To the editor:
I am writing to thank Buddy Butler and the others involved for organizing the memorial activities for our Vietnam veterans. Those of us who came of age during that era have many mixed memories and emotions. My husband and I were stationed on Guam, and that was a surreal experience. Every day on my way to school American bomb trucks passed me, carrying their lethal loads from the Magazine to Andrews Air Force Base at the other end of the island. Some mornings a student would come to my class to tell me that someone’s father had left on a mission the night before. While we were on the island, none of my girls lost her father, but except for that evidence of the war, Guam was an idyllic island with close-knit families, sparkling ocean waters, religious festivals and beautiful tropical scenery.
We were fortunate to spend almost four years in the Navy outside of combat involvement. But when we returned home, my husband was deeply hurt by the reception he received — or rather, the one he didn’t receive.
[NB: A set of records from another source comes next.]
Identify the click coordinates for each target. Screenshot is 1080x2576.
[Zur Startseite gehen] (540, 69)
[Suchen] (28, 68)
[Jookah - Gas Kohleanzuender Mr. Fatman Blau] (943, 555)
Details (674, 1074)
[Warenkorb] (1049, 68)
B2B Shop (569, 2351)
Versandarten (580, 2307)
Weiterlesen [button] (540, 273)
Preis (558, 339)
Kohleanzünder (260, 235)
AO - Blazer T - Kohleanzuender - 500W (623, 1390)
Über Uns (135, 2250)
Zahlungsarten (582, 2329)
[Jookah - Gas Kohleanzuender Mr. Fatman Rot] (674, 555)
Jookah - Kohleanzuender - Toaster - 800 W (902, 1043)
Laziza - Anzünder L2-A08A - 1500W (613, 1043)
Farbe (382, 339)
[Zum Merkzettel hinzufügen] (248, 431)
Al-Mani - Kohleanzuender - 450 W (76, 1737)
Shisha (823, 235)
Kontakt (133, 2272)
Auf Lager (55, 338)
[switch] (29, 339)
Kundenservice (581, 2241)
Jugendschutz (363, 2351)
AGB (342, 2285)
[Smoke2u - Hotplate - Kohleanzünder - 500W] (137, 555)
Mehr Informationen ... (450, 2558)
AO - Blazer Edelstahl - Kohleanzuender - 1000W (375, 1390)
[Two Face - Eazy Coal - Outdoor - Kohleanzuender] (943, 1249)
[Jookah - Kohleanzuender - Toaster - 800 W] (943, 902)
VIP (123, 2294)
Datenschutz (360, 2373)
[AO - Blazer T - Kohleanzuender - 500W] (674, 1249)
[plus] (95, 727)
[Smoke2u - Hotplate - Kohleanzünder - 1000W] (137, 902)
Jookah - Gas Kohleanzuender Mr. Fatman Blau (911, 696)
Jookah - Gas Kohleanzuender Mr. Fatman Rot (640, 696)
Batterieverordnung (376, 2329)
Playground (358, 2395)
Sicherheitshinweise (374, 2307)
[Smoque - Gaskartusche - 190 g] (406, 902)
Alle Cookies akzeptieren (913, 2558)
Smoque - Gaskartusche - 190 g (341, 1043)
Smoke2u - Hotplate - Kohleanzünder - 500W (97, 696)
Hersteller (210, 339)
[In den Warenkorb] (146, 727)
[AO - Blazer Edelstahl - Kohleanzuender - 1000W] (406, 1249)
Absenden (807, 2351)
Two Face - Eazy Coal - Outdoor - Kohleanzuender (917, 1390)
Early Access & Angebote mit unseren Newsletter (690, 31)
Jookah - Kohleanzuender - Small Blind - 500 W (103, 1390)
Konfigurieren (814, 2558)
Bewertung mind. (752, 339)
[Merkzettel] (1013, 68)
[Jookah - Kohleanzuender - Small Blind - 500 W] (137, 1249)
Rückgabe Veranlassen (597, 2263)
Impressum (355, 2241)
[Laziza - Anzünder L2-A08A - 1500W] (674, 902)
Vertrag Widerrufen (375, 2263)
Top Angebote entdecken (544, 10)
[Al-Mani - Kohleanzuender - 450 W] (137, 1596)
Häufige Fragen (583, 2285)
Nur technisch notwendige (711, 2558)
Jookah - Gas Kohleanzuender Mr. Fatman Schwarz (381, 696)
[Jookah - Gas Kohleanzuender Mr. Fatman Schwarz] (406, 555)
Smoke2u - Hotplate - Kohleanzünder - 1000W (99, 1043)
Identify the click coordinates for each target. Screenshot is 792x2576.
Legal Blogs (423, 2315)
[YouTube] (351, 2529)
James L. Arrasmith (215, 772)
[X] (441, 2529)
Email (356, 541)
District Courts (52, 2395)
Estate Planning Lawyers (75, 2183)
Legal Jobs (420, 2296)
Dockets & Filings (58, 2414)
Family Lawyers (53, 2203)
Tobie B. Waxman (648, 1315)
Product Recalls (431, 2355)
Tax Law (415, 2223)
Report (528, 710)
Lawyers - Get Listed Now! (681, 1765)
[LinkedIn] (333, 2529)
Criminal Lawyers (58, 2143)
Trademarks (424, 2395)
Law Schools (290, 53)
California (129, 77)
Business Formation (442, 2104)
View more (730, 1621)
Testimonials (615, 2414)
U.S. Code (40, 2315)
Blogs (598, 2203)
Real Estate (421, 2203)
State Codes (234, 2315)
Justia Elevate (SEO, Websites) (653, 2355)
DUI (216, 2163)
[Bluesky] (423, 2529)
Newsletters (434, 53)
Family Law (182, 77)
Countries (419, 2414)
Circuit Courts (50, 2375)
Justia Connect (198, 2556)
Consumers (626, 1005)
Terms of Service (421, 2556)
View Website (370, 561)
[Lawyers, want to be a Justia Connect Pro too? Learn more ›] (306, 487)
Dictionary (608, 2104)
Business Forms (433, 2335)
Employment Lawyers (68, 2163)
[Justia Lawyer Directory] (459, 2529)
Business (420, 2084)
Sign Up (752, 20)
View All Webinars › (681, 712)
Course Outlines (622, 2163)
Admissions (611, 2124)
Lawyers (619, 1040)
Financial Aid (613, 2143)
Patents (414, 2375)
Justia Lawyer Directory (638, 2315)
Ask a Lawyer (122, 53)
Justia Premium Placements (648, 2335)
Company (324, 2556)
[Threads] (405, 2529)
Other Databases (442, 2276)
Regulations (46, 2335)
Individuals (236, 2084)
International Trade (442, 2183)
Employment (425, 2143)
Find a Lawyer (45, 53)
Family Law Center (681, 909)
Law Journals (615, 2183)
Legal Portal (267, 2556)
No one acknowledged his years in the service, his interrupted education, or his willingness to complete his patriotic duty to his country. He carried this pain with him for years. And I know his experience was repeated again and again for thousands of other young men and women, and was deeper for those who came back impaired.
Last summer at my high school reunion we held a memorial service for our one class member lost in combat in Vietnam. He was drafted after his sophomore year in college and died six weeks before the end of his tour. The service was moving, especially when his cousin donated his combat medals to the community’s historical society, but for me, the emotional impact came right here in London. Friday afternoon after school I walked out to the Wall, and a very nice gentleman looked up Kenny’s name in the book and took me to find him on the wall. He made a rubbing of the name for me, and even now it brings tears to my eyes, for this more than anything else has made the loss real to me. When I look at this little piece of paper, I will always remember how I felt the moment that I saw his name on that Wall. …
I had a nice, informative conversation with the veteran who took me to the Wall, and so I want to thank all of those who made it possible. The Wall and the candlelight vigil gave me a chance to acknowledge the sacrifices made 40 years ago, and I am thankful we had a chance to do that here in London.